This article has been found to have contravened the Press Council principle in relation to accuracy, fairness and balance. The full decision can be read here or at the bottom of this article.
Until Ron Salter was found to have killed a man through carelessness, he was a self-made, working class Kiwi hero.
He's still a self-made working class Kiwi but it's hard to be a hero when you've got blood on your hands.
Jamey Lee Bowring, 24, was killed while working at the business Salter spent his life building from nothing.
Salter's Cartage Limited has operated for 38 years, carrying waste fuel - and other waste - and then finding ways to make money out of it.
Some of that fuel was stored in Tank 20 at Salter's yard in Wiri, South Auckland. Bowring was atop that tank welding when the fumes inside exploded and caused his death.
They met at Salter's site and Ackers ran through his plan. Rather than run a walkway right up Tank 28, he suggested going up the shorter Tank 20 and climbing from that.
The design was agreed, as was the deal. There was no paperwork spelling out the contract, no specific warnings about the site and - as Worksafe said in court - "no health and safety systems to be followed by Race Works in relation to its employees, contractors and subcontractors".
Ackers was a one-man-band who had done similar work on the site before. Salter didn't really know how Ackers planned to do his job - he simply hired someone and left them to it.
As both would find, rules are rules and the law is not forgiving.
Salter left for the US, where he has a motorhome, at the end of July and returned a month later.
By then, Ackers had already spent a day at the yard, taking his partner Sarah Ferguson - the mother of the young man who later died - to help.
On that day, August 13, Ackers and Ferguson carried out extensive "hot work" in the fume-filled yard. That "hot work" included using a grinder – which meant sparks - and welding.
The job wasn't finished that day, and needed a crane. When Salter returned from the US, he booked a crane for September 15 and Ackers headed back to finish the job.
This time, he took his partner's son, Jamey Bowring, who had another job but took a sick day to work with Ackers.
Bowring had some experience welding, but nothing as complicated as knowing what permits were needed and how they were gained.
Ackers and Bowring arrived about 10.30am. There was no sign-in, they just headed back to where Ackers and Bowring's mum had worked a month earlier. Ackers talked Bowring through the job, leaving 23 minutes later.
Bowring got on with it, without supervision, and saw his mum's partner again when he returned at 12.39pm. Ackers was gone again at 1.08pm and returned 10 minutes later.
He wasn't on the tank with Bowring at 1.36pm when it exploded. Had he been, it is extremely likely he, too, would have died.
When Jamey Bowring was killed, he was welding on a 9m high tank filled with fumes similar to those that would be created by a mix of petrol and kerosene.
Salter started his business in 1979 but even then government and industry practice notes spelled out the dangers of "hot work" around vapours. Rules and regulations around cleaning tanks, releasing vapours and using properly qualified people were issued in 1973, 1988, 2006 and 2009.

▸ **Dataset extract**:
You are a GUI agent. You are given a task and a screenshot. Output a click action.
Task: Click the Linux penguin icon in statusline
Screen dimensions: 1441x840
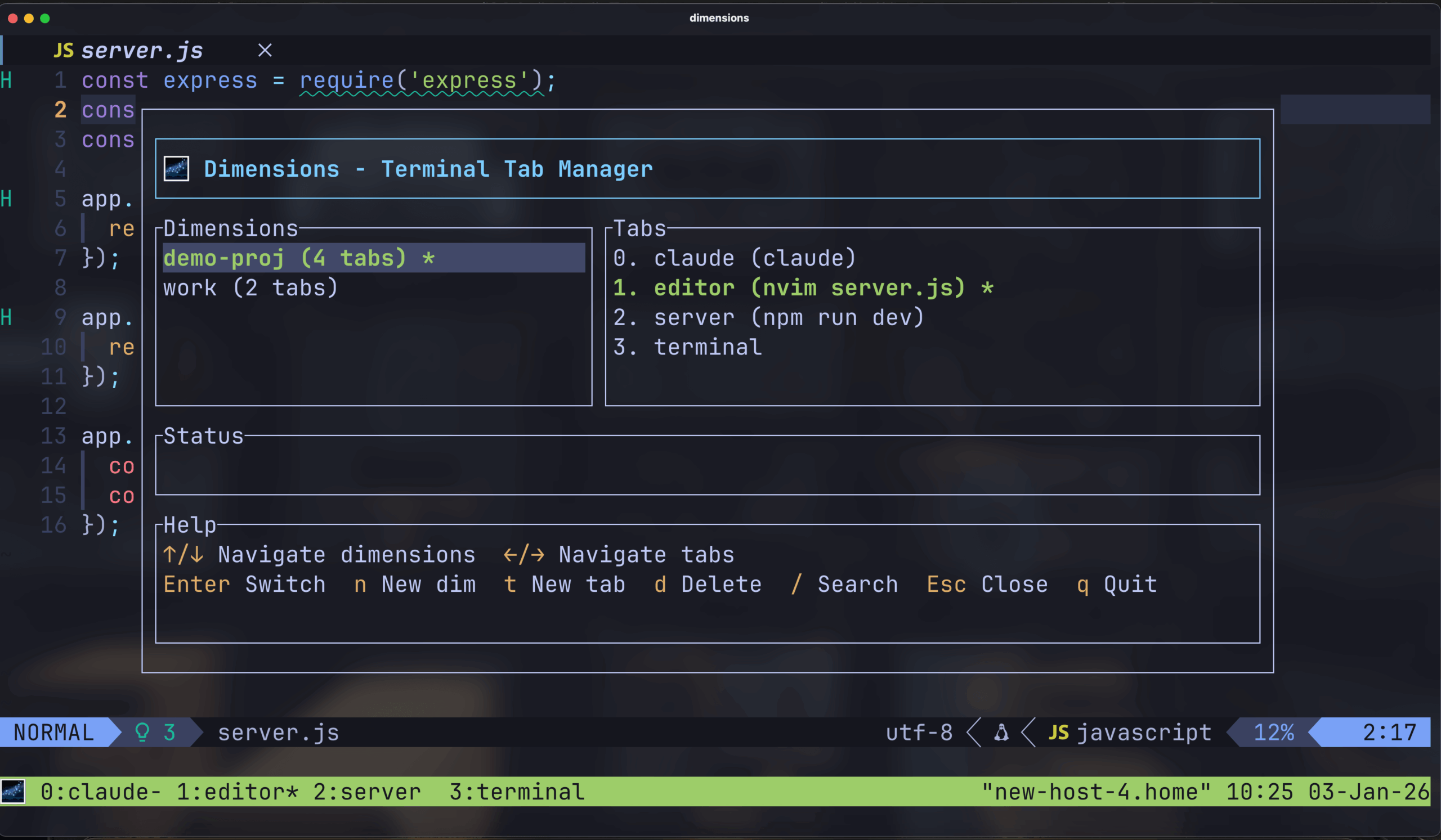1001,732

▸ **Challenge A**: According to the article on the fatal tank explosion at Salter's Cartage, in which years were rules and regulations on cleaning tanks, releasing vapours and using properly qualified people issued? List every year.
▸ **Challenge B**: Write the next part of the article on the fatal tank explosion at Salter's Cartage, picking up after its final sentence.

▸ **Right answer A**: 1973, 1988, 2006, 2009

▸ **Right answer B**:
Failure to take those precautions meant Bowring was fatally exposed when perched atop the tank, welding steel containing the dregs of fuel and volatile fumes.
When measured after the accident, it was found to have a flash point of around 17.5C. A "flash point" is the lowest temperature at which something will ignite if given an ignition source.
At the time Bowring was welding, the flash point was likely much lower because the explosion blew the 450kg lid off the tank, burning off vapours and letting in fresh air.
It acted like a cannon, shooting the lid high into to the air and down Bolderwood Place, where it landed 100m away with an enormous crash.
Bowring was thrown 130m through the air, completely out of Salter's Cartage Limited and into a car yard over the road. He was dead when found, having suffered "multiple blunt force trauma".
The explosion blasted shrapnel across the neighbourhood. The walkway Ackers had been hired to build was blown to pieces - one section nearly impaled one of Salter's staff working in the yard and another smashed into a car 200m away.
In the car yard where Bowring was found, 22 vehicles were damaged and eight to be written off. One of four workers could have been killed by a piece of debris flying past, less than a foot away.
Windows were smashed across the neighbourhood. The roof of a neighbouring company was so damaged it needed complete replacement. More than a dozen staff there were temporarily deafened by the explosion.
The explosion was such the tank was moved 42cm from its foundation and distorted from a circle into an oval shape.
At the time, Salter's Cartage Limited had 23,000 litres of jet fuel, 22,000 litres of petrol, 86,000 litres of diesel and more than 4000kg of LPG on site. The potential for an even greater disaster was ripe.
Salter was in his office, which faces much of the yard. "The windows blew in," he recalls. With thick, previously aluminium-framed glass shattered across the office, Salter made his way out and along the hallway to reception "and said to the girls 'ring 111'."
He grabbed the sheet with staff names listed on it, rang the plant's siren and went to the front gate to open it for the Fire Service.
As Salter recalls it, that's when he saw Ackers racing about shouting: "Where's Jamey, where's Jamey?"
Worksafe initially charged Acker's company Race Works Limited with a number of breaches of the health and safety laws as Bowring's employer. The company later pleaded guilty to one charge connected with the accident.
It didn't take long to discover there was a body in the car yard over the road, and Ackers wanted to go and see his partner's son.
Salter, that truck driver of many years, stopped him. "I've seen accidents before. You want to remember them as they were."
Salter rang his wife Natalie, who was in Bali with their daughter Alex, telling her: "There has been a terrible accident."
As the maelstrom eased, there came a slow understanding of what was happening.
Salter says he still can't understand why Bowring was welding on top of the tank, although his guilty plea to the charges that followed are a concession it would not have happened had legally required systems been in place.
"That point in time has changed my life hugely. It's something I'll carry to my grave. I can't take it back."
Ron Salter started his business in 1979. He was 23 and working with his father Tom, whom he bought out before long.
They supplied waste oil to Caltex. Back then, they used to buy the waste oil and sell it on but the business changed in time. The waste oil became "hazardous waste" and people started paying Salter to take it away.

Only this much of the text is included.